Forgerg explained that the meals were developed based on the Biggest Loser eating plan, a balance of lean protein, carbs, and good fats.

We’ve tried the Mediterranean-Style Chicken and the Zing Chicken (there are there other meal choices). The first thing we noticed was the wonderful aroma, not something you’re usually met with when opening a frozen or refrigerated meal. We were also impressed by the hearty chunks of chicken, something you usually have to try to find in most prepared meals. In the Mediterranean meal the bow tie pasta was perfectly al dente, but we were disappointed by the use of a white pasta. The white wine rosemary sauce was incredibly delicious. The Zing was a healthier replacement for our usual Asian takeout favorites and we were satisfied with the flavor, and very pleased to see brown rice as opposed to white.

In both meals we would have liked to see more vegetables – more peas in the Mediterranean and bigger chunks of peppers in the Zing. Hartley would have also liked to see more vegetables, pointing out that the meals don’t reflect the MyPlate message. “Produce seems to make up much less than 1/4th of the plate. In the beef meal, the meat makes up 3/4 of the plate and starch contributes 1/4th.”

The meals should not be eaten exclusively as an entree, as they aren’t nearly satisfying enough for that. Be sure to bulk it up with a fresh salad or steamed vegetables, as is the Biggest Loser way. This was another point on which Hartley agreed with us, saying “The servings per container are two, but I believe most people would eat the whole thing; however, a one serving, the portion is much too small to count as a major meal.” No matter how healthy it appears, eating the entire container defeats the purpose. Share it or save it for later.

We were pleased with the nutritional values, overall, for the Mediterranean Chicken meal. A 1.5-cup serving yields 250 calories, six grams of fat, yet it barely met our <500mg of sodium rule/meal with 400mg.  While there were two grams of fiber, we would have liked to see more – something a whole grain pasta and more veggies would have accomplished.

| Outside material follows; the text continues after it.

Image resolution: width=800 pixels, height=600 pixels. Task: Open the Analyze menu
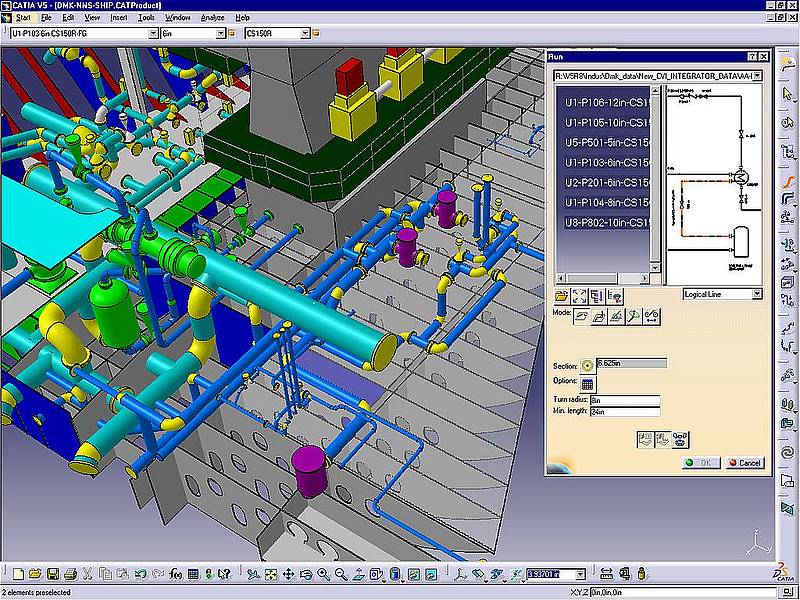click(213, 17)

In the Zing Chicken the serving is just one cup for 230 calories and far less fat with 1.5 grams. However, like most Asian dishes, this one has a lot of sodium with 530mg. Packaged foods rely on salt as a preservative. However, if Harris Food Group, the producer of the Simply Sensible meals, was using more salt for flavor, they could have accomplished that with larger pieces of peppers and more of the “hand-picked herbs” they advertise on the package. There is slightly more fiber than the other meal we tried, 3g per serving, thanks to the use of brown rice.

The end point, fresh prepared food is always best, as you can control the ingredients, a lesson regularly taught on Biggest Loser. However, in a pinch to feed two people a healthy meal, Simple Sensible is a fair option, especially if you bulk it up with your own fresh fruits and vegetables.